On June 1 and 2, the Technical Pipeline Safety Standards Committee (TPSSC) met in Arlington, Va., to
review several proposed regulations from the Pipeline and Hazardous Materials Safety Administration
(PHMSA). The TPSSC is a congressionally-mandated peer review committee composed of industry,
government and public pipeline safety experts that advises whether PHMSA’s rules are reasonable,
practicable, technically feasible and cost-effective. Rich Worsinger of Rocky Mount, N.C., represents
public natural gas on this committee.

On June 1, the TPSSC voted to approve multiple changes to pipeline safety regulations related to plastic
pipe. APGA had filed written comments on these proposed changes in August 2015 and is pleased that
the TPSSC recommended that PHMSA incorporate most of the changes that APGA had advocated in its
comments.
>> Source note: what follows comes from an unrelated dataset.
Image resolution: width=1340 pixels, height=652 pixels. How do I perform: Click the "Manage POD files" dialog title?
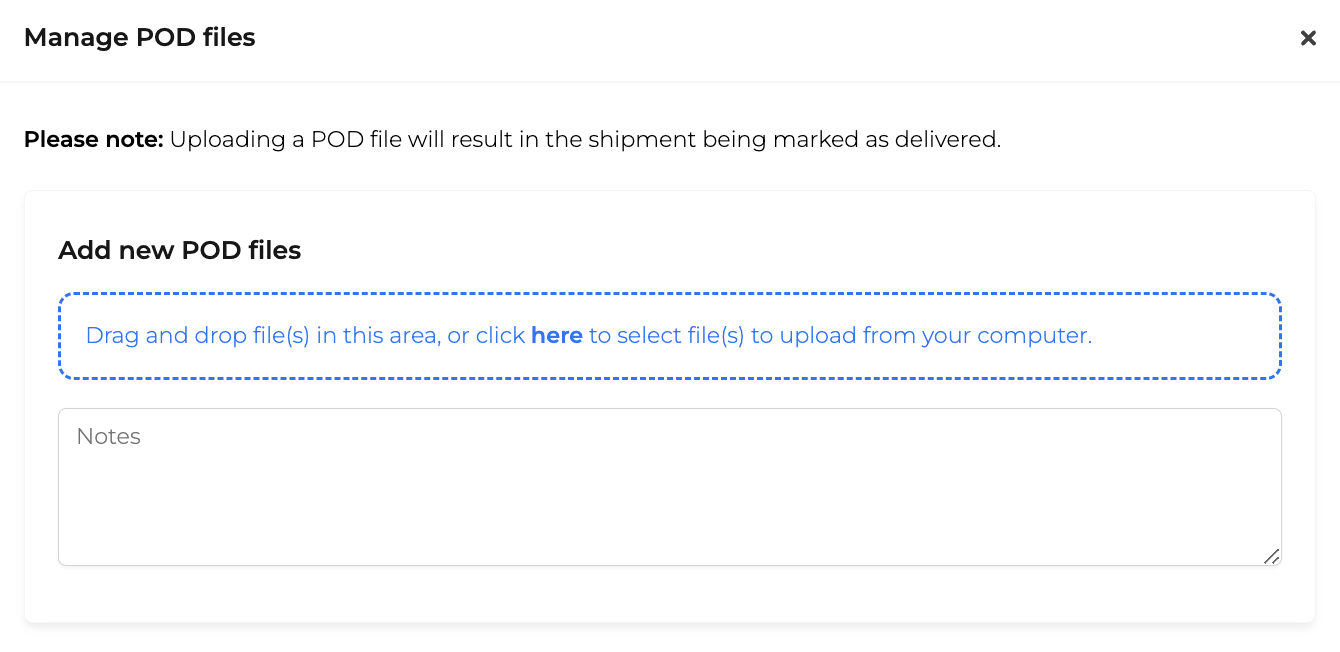click(x=140, y=38)
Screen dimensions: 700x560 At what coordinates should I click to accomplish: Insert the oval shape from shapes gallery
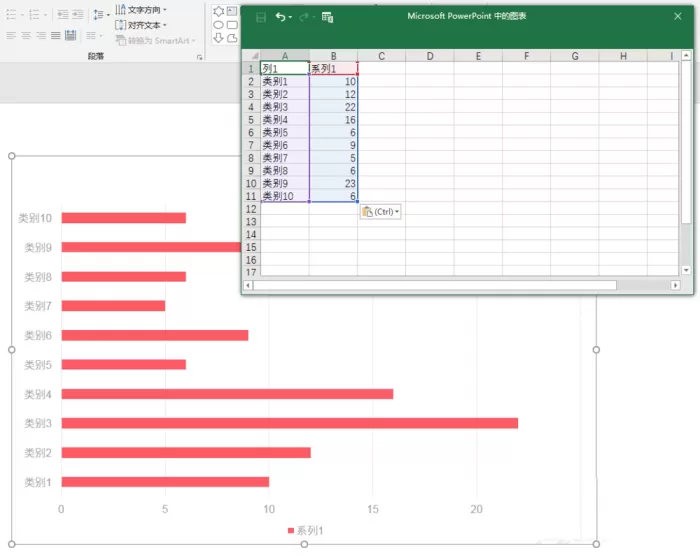point(218,25)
Among the significant changes from the proposed rule are:

1. Socket fusion will continue to be allowed for all sizes of plastic pipe;
2. PHMSA will clarify that changes such as prohibiting the use of leak clams for permanent repair
will not be applied retroactively;
3. Proposed requirements for compaction will be deleted; and,
4. Requirements for tracking and traceability will be limited to the items that are included in the
bar code required by ASTM F2897 and will not take effect for five years after the effective date
of the rule.

On June 2, the TPSSC reviewed proposed changes to incident notification regulations and agreed with
APGA’s comments that operators should not be required to provide an estimate of gas released in the initial telephonic notice to the National Response Center.
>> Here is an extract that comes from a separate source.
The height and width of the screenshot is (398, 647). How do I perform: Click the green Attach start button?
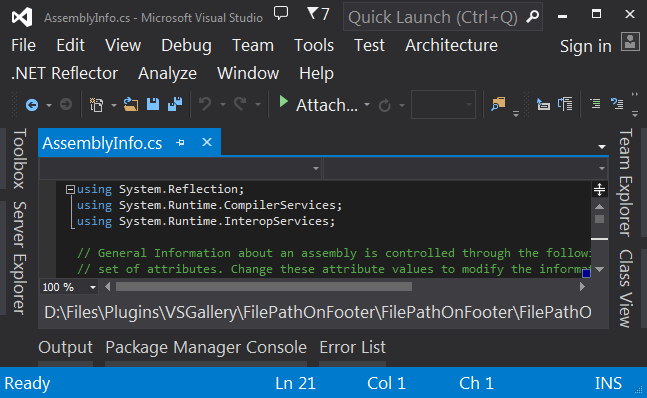(283, 101)
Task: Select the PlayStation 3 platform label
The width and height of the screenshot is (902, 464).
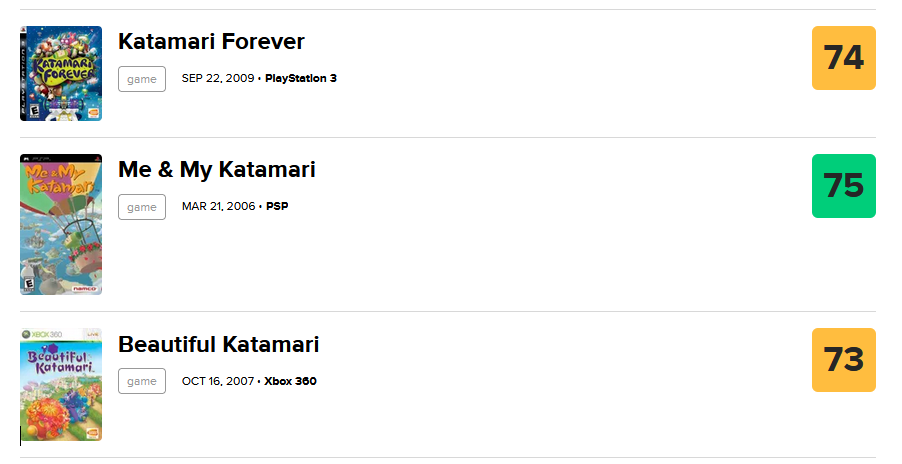Action: (x=301, y=78)
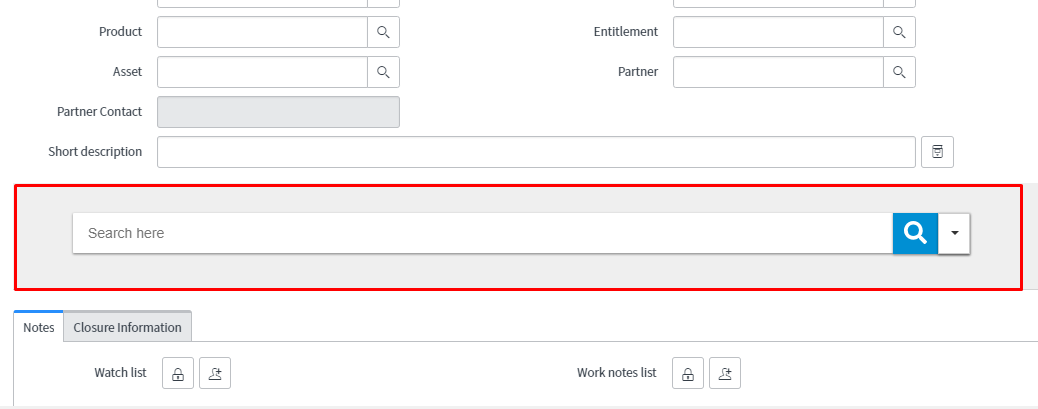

The committee also recommended extensive changes to the proposed operator qualification rule
amendments. PHMSA was urged to keep the four-part test for covered tasks, but add emergency
response, construction and integrity management-related tasks as covered tasks, if the tasks are
performed on a pipeline facility, performed as a requirement of Part 192 and could affect the safety or
integrity of the pipeline. The committee also recommended that PHMSA clarify that the requirement to
have a record of an individual’s training only applies if an individual requires training after the effective
date of the rule and will not require records of training that may have occurred before that date.
PHMSA is expected to issue final rules covering operator qualification, incident notification and plastic
pipe later this year. For questions on this article, please contact John Erickson of APGA staff by phone at
202-464-2742 or by email at jerickson@apga.org.

APGA Invited to Participate in Performance-Based Regulation Study

APGA has been invited to participate in a study by the National Academy of Sciences (NAS) to compare
the advantages and disadvantages of prescriptive- and performance-based forms of safety regulations.
The term “performance-based” is often used to refer to: standards that mandate outcomes and give
operators flexibility in how to meet them; or requirements for operators to use management systems
consisting of internal plans and practices for promoting safety and reducing risk. The Distribution
Integrity Management Programs rule is an example of a performance-based rule, requiring operators to
evaluate risks and take appropriate actions. Performance-based regulation is usually contrasted with
“prescriptive” regulation—sometimes called specification, design, or technology standards—that
requires operators to adopt specific means to promote safety and reduce risks. The Pipeline and
Hazardous Materials Safety Administration’s (PHMSA) corrosion control regulation that requires
operators to take pipe-to-soil readings annually is an example of a prescriptive rule.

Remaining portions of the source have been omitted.